**Exercise aim:**
In each of the records below, change "coordinates" to "location" and reproduce the lines with nothing else altered. Omit the pictures from your output.

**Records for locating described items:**
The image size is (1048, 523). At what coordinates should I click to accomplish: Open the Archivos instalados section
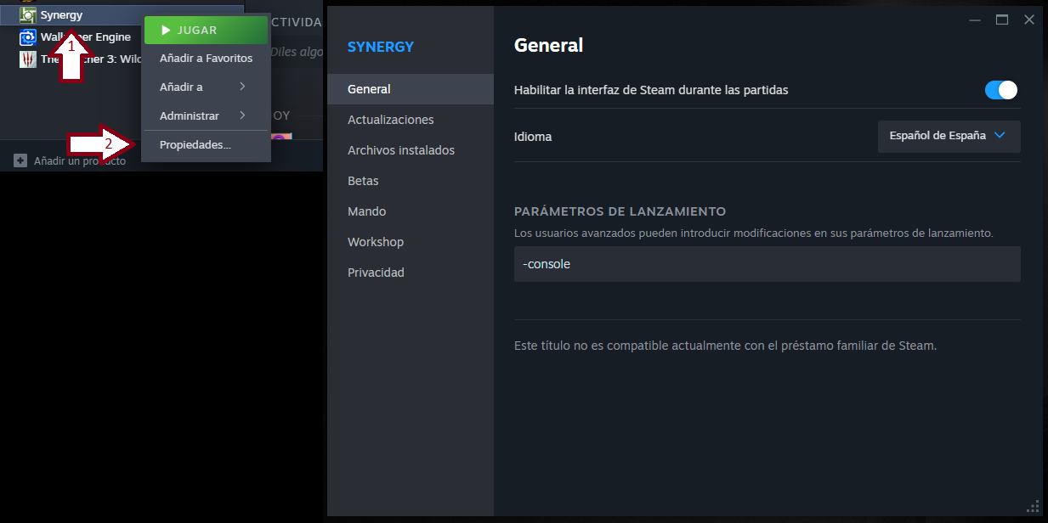click(401, 150)
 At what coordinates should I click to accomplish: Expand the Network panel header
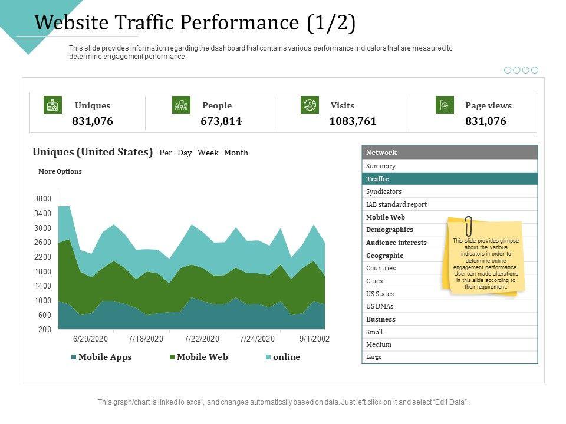point(449,153)
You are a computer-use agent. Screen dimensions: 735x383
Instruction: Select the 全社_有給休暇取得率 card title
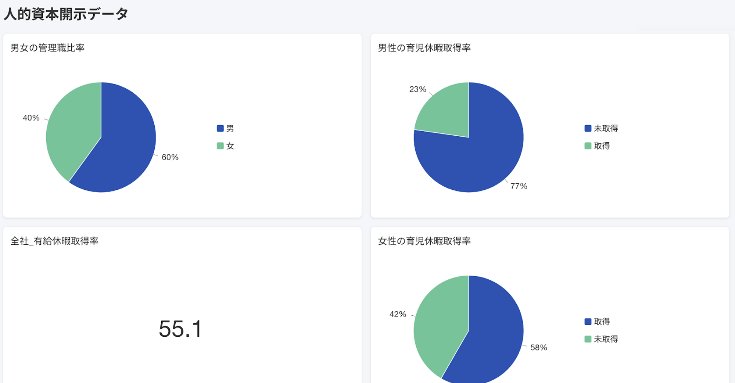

**Written answer:**
The image size is (1048, 523). At what location should I click to accomplish: Open the Archivos instalados section
click(401, 150)
 At what location should I click to accomplish: Expand the Network panel header
point(449,153)
You are a computer-use agent. Screen dimensions: 735x383
Instruction: Select the 全社_有給休暇取得率 card title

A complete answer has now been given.